NCT07248878 · Status: RECRUITING · Type: OBSERVATIONAL · Enrollment: 24

Last updated 2025-11-25

No results posted yet for this study

Summary

A meta-analysis showed that neoadjuvant chemotherapy followed by radical hysterectomy reduces the risk of mortality by 35% compared to radiotherapy alone, with a 14% increase in five-year survival. Unfortunately, however, approximately 30% of patients undergoing neoadjuvant chemotherapy are referred for adjuvant radiotherapy or chemoradiotherapy due to the presence of high recurrence risk factors after surgery, which results in a bi- or tri-modal treatment with very serious consequences in terms of toxicity.

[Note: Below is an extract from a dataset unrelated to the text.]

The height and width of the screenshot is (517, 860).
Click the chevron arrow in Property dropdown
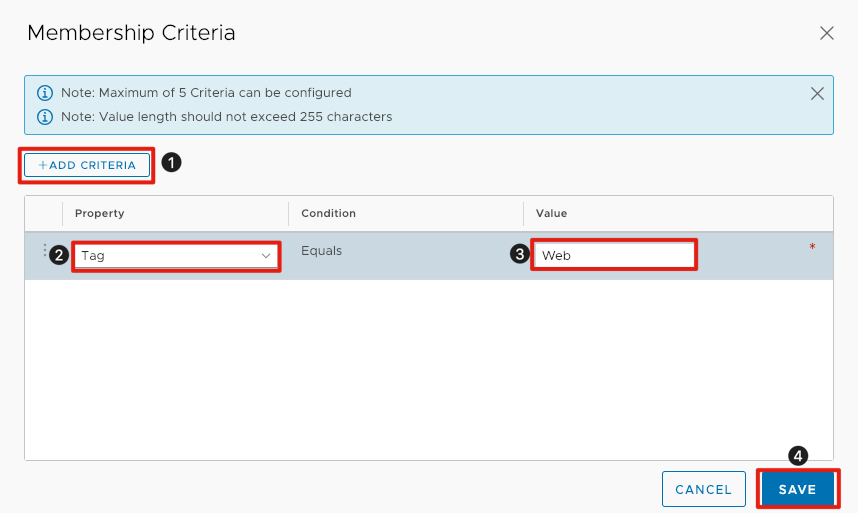[x=266, y=256]
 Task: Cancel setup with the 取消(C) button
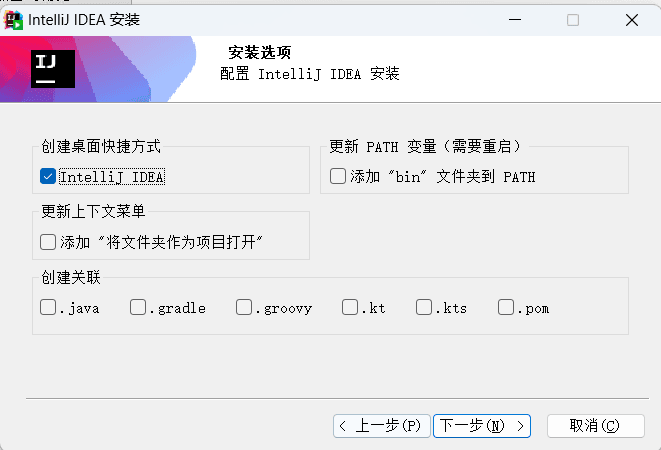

Infact, approximately 20% of patients treated with radiotherapy experience vaginal discomfort up to 3 years after completing treatment, with significant consequences for the women's quality of life. Therefore, on the one hand, it would be appropriate to identify new drugs that synergize with chemotherapy, reducing the need for adjuvant radiation; on the other, it could be useful to identify patients who could truly benefit from neoadjuvant treatment. To do this, it is necessary to have ex vivo biological models capable of simulating the complexity of the tumor environment and that can be used as a tool to investigate tumor response to specific treatments.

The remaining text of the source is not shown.